_Description of the task_: Could you reproduce all of these records exactly?

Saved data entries
━━━━━━

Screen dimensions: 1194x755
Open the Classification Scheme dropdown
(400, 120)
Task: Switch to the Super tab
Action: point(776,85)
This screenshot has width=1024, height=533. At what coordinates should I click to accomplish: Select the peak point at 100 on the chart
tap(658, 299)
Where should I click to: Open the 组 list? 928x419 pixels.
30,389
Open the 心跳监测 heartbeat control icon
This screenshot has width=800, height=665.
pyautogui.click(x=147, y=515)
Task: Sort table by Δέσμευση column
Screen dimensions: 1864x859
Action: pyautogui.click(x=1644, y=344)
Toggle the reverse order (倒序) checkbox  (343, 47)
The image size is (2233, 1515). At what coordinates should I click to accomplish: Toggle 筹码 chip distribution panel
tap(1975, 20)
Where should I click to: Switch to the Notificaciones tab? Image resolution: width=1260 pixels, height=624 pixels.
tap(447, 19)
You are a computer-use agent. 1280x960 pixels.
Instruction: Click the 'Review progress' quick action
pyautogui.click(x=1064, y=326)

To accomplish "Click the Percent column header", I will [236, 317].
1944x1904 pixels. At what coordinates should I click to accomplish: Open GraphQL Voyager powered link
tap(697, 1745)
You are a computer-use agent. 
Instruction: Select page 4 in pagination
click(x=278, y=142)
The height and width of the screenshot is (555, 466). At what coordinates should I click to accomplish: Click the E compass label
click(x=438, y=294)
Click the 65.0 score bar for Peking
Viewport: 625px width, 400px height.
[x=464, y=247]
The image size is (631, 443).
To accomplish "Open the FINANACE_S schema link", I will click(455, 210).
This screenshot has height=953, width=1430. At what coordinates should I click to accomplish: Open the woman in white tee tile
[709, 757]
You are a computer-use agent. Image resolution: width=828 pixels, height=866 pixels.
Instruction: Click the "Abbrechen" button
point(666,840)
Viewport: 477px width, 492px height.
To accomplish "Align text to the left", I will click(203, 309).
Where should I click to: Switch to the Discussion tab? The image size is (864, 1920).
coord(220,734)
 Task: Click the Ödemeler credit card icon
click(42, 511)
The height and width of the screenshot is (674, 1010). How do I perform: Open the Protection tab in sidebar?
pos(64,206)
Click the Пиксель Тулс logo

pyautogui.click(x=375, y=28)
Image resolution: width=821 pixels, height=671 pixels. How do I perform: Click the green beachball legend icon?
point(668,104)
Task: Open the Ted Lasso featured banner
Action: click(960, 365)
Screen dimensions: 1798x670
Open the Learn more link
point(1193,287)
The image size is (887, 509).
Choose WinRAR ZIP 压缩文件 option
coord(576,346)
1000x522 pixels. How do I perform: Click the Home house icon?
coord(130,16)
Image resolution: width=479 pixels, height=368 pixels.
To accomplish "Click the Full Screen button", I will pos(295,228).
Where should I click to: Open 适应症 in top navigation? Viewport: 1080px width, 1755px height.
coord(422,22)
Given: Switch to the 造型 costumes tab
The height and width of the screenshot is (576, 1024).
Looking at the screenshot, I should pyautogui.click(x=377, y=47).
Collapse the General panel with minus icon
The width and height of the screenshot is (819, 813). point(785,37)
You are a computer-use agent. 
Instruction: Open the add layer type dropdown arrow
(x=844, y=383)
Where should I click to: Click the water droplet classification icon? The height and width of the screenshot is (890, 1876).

━━━━━━

_Solved exercise_:
Screen dimensions: 1194x755
Open the Classification Scheme dropdown
(400, 120)
Task: Switch to the Super tab
Action: point(776,85)
This screenshot has width=1024, height=533. At what coordinates should I click to accomplish: Select the peak point at 100 on the chart
tap(658, 299)
Where should I click to: Open the 组 list? 928x419 pixels.
30,389
Open the 心跳监测 heartbeat control icon
This screenshot has width=800, height=665.
pyautogui.click(x=147, y=515)
Task: Sort table by Δέσμευση column
Screen dimensions: 1864x859
Action: pyautogui.click(x=1644, y=344)
Toggle the reverse order (倒序) checkbox  (343, 47)
The image size is (2233, 1515). At what coordinates should I click to accomplish: Toggle 筹码 chip distribution panel
tap(1975, 20)
Where should I click to: Switch to the Notificaciones tab? Image resolution: width=1260 pixels, height=624 pixels.
tap(447, 19)
You are a computer-use agent. 1280x960 pixels.
Instruction: Click the 'Review progress' quick action
pyautogui.click(x=1064, y=326)

To accomplish "Click the Percent column header", I will [236, 317].
1944x1904 pixels. At what coordinates should I click to accomplish: Open GraphQL Voyager powered link
tap(697, 1745)
You are a computer-use agent. 
Instruction: Select page 4 in pagination
click(x=278, y=142)
The height and width of the screenshot is (555, 466). At what coordinates should I click to accomplish: Click the E compass label
click(x=438, y=294)
Click the 65.0 score bar for Peking
Viewport: 625px width, 400px height.
[x=464, y=247]
The image size is (631, 443).
To accomplish "Open the FINANACE_S schema link", I will click(455, 210).
This screenshot has height=953, width=1430. At what coordinates should I click to accomplish: Open the woman in white tee tile
[709, 757]
You are a computer-use agent. Image resolution: width=828 pixels, height=866 pixels.
Instruction: Click the "Abbrechen" button
point(666,840)
Viewport: 477px width, 492px height.
To accomplish "Align text to the left", I will click(203, 309).
Where should I click to: Switch to the Discussion tab? The image size is (864, 1920).
coord(220,734)
 Task: Click the Ödemeler credit card icon
click(42, 511)
The height and width of the screenshot is (674, 1010). How do I perform: Open the Protection tab in sidebar?
pos(64,206)
Click the Пиксель Тулс logo

pyautogui.click(x=375, y=28)
Image resolution: width=821 pixels, height=671 pixels. How do I perform: Click the green beachball legend icon?
point(668,104)
Task: Open the Ted Lasso featured banner
Action: click(960, 365)
Screen dimensions: 1798x670
Open the Learn more link
point(1193,287)
The image size is (887, 509).
Choose WinRAR ZIP 压缩文件 option
coord(576,346)
1000x522 pixels. How do I perform: Click the Home house icon?
coord(130,16)
Image resolution: width=479 pixels, height=368 pixels.
To accomplish "Click the Full Screen button", I will pos(295,228).
Where should I click to: Open 适应症 in top navigation? Viewport: 1080px width, 1755px height.
coord(422,22)
Given: Switch to the 造型 costumes tab
The height and width of the screenshot is (576, 1024).
Looking at the screenshot, I should pyautogui.click(x=377, y=47).
Collapse the General panel with minus icon
The width and height of the screenshot is (819, 813). point(785,37)
You are a computer-use agent. 
Instruction: Open the add layer type dropdown arrow
(x=844, y=383)
Where should I click to: Click the water droplet classification icon? The height and width of the screenshot is (890, 1876).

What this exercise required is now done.